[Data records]
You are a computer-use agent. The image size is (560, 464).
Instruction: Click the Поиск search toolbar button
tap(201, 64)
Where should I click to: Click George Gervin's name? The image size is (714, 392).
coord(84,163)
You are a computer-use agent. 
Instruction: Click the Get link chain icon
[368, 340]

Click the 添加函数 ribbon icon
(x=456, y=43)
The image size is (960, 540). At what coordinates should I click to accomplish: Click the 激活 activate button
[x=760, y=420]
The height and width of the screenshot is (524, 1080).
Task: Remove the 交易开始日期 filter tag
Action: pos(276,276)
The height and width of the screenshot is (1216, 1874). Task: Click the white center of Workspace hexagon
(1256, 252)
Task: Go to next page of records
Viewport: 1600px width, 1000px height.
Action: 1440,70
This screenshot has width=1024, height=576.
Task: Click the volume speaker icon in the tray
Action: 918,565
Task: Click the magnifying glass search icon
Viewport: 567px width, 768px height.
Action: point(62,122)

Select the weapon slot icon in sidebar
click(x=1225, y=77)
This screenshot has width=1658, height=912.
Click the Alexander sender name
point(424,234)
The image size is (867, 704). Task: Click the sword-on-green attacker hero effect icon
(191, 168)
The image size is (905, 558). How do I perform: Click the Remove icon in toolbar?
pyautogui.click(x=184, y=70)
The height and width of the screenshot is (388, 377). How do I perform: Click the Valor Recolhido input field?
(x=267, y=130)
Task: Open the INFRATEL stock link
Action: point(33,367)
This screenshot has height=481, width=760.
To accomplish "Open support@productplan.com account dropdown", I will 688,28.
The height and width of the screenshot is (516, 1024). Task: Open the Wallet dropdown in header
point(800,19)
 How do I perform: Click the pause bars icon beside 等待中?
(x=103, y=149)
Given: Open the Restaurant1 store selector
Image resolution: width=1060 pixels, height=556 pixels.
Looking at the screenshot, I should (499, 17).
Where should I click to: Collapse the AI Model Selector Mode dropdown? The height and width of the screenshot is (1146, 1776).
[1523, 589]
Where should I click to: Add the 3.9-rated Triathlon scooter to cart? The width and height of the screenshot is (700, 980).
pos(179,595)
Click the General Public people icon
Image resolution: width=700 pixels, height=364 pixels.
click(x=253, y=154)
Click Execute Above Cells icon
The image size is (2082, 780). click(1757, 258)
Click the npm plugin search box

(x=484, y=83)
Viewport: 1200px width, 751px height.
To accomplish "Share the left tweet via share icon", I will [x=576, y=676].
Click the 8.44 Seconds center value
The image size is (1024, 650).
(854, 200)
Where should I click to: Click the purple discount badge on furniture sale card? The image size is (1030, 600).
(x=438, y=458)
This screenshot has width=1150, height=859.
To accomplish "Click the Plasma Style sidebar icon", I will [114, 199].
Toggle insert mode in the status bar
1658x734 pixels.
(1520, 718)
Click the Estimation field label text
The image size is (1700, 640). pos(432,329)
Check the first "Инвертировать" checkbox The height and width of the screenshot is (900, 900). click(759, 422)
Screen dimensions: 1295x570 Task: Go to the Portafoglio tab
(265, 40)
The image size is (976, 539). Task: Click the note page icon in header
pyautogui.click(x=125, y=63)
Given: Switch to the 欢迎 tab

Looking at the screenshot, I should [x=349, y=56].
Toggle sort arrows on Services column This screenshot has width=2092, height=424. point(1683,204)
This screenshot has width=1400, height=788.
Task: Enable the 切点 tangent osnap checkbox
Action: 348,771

The problem:
Set down the entries above again, word for word.

Result of this task:
You are a computer-use agent. The image size is (560, 464).
Instruction: Click the Поиск search toolbar button
tap(201, 64)
Where should I click to: Click George Gervin's name? The image size is (714, 392).
coord(84,163)
You are a computer-use agent. 
Instruction: Click the Get link chain icon
[368, 340]

Click the 添加函数 ribbon icon
(x=456, y=43)
The image size is (960, 540). At what coordinates should I click to accomplish: Click the 激活 activate button
[x=760, y=420]
The height and width of the screenshot is (524, 1080).
Task: Remove the 交易开始日期 filter tag
Action: pos(276,276)
The height and width of the screenshot is (1216, 1874). Task: Click the white center of Workspace hexagon
(1256, 252)
Task: Go to next page of records
Viewport: 1600px width, 1000px height.
Action: 1440,70
This screenshot has width=1024, height=576.
Task: Click the volume speaker icon in the tray
Action: 918,565
Task: Click the magnifying glass search icon
Viewport: 567px width, 768px height.
Action: point(62,122)

Select the weapon slot icon in sidebar
click(x=1225, y=77)
This screenshot has width=1658, height=912.
Click the Alexander sender name
point(424,234)
The image size is (867, 704). Task: Click the sword-on-green attacker hero effect icon
(191, 168)
The image size is (905, 558). How do I perform: Click the Remove icon in toolbar?
pyautogui.click(x=184, y=70)
The height and width of the screenshot is (388, 377). How do I perform: Click the Valor Recolhido input field?
(x=267, y=130)
Task: Open the INFRATEL stock link
Action: point(33,367)
This screenshot has height=481, width=760.
To accomplish "Open support@productplan.com account dropdown", I will 688,28.
The height and width of the screenshot is (516, 1024). Task: Open the Wallet dropdown in header
point(800,19)
 How do I perform: Click the pause bars icon beside 等待中?
(x=103, y=149)
Given: Open the Restaurant1 store selector
Image resolution: width=1060 pixels, height=556 pixels.
Looking at the screenshot, I should (499, 17).
Where should I click to: Collapse the AI Model Selector Mode dropdown? The height and width of the screenshot is (1146, 1776).
[1523, 589]
Where should I click to: Add the 3.9-rated Triathlon scooter to cart? The width and height of the screenshot is (700, 980).
pos(179,595)
Click the General Public people icon
Image resolution: width=700 pixels, height=364 pixels.
click(x=253, y=154)
Click Execute Above Cells icon
The image size is (2082, 780). click(1757, 258)
Click the npm plugin search box

(x=484, y=83)
Viewport: 1200px width, 751px height.
To accomplish "Share the left tweet via share icon", I will [x=576, y=676].
Click the 8.44 Seconds center value
The image size is (1024, 650).
(854, 200)
Where should I click to: Click the purple discount badge on furniture sale card? The image size is (1030, 600).
(x=438, y=458)
This screenshot has width=1150, height=859.
To accomplish "Click the Plasma Style sidebar icon", I will [114, 199].
Toggle insert mode in the status bar
1658x734 pixels.
(1520, 718)
Click the Estimation field label text
The image size is (1700, 640). pos(432,329)
Check the first "Инвертировать" checkbox The height and width of the screenshot is (900, 900). click(759, 422)
Screen dimensions: 1295x570 Task: Go to the Portafoglio tab
(265, 40)
The image size is (976, 539). Task: Click the note page icon in header
pyautogui.click(x=125, y=63)
Given: Switch to the 欢迎 tab

Looking at the screenshot, I should [x=349, y=56].
Toggle sort arrows on Services column This screenshot has width=2092, height=424. point(1683,204)
This screenshot has width=1400, height=788.
Task: Enable the 切点 tangent osnap checkbox
Action: 348,771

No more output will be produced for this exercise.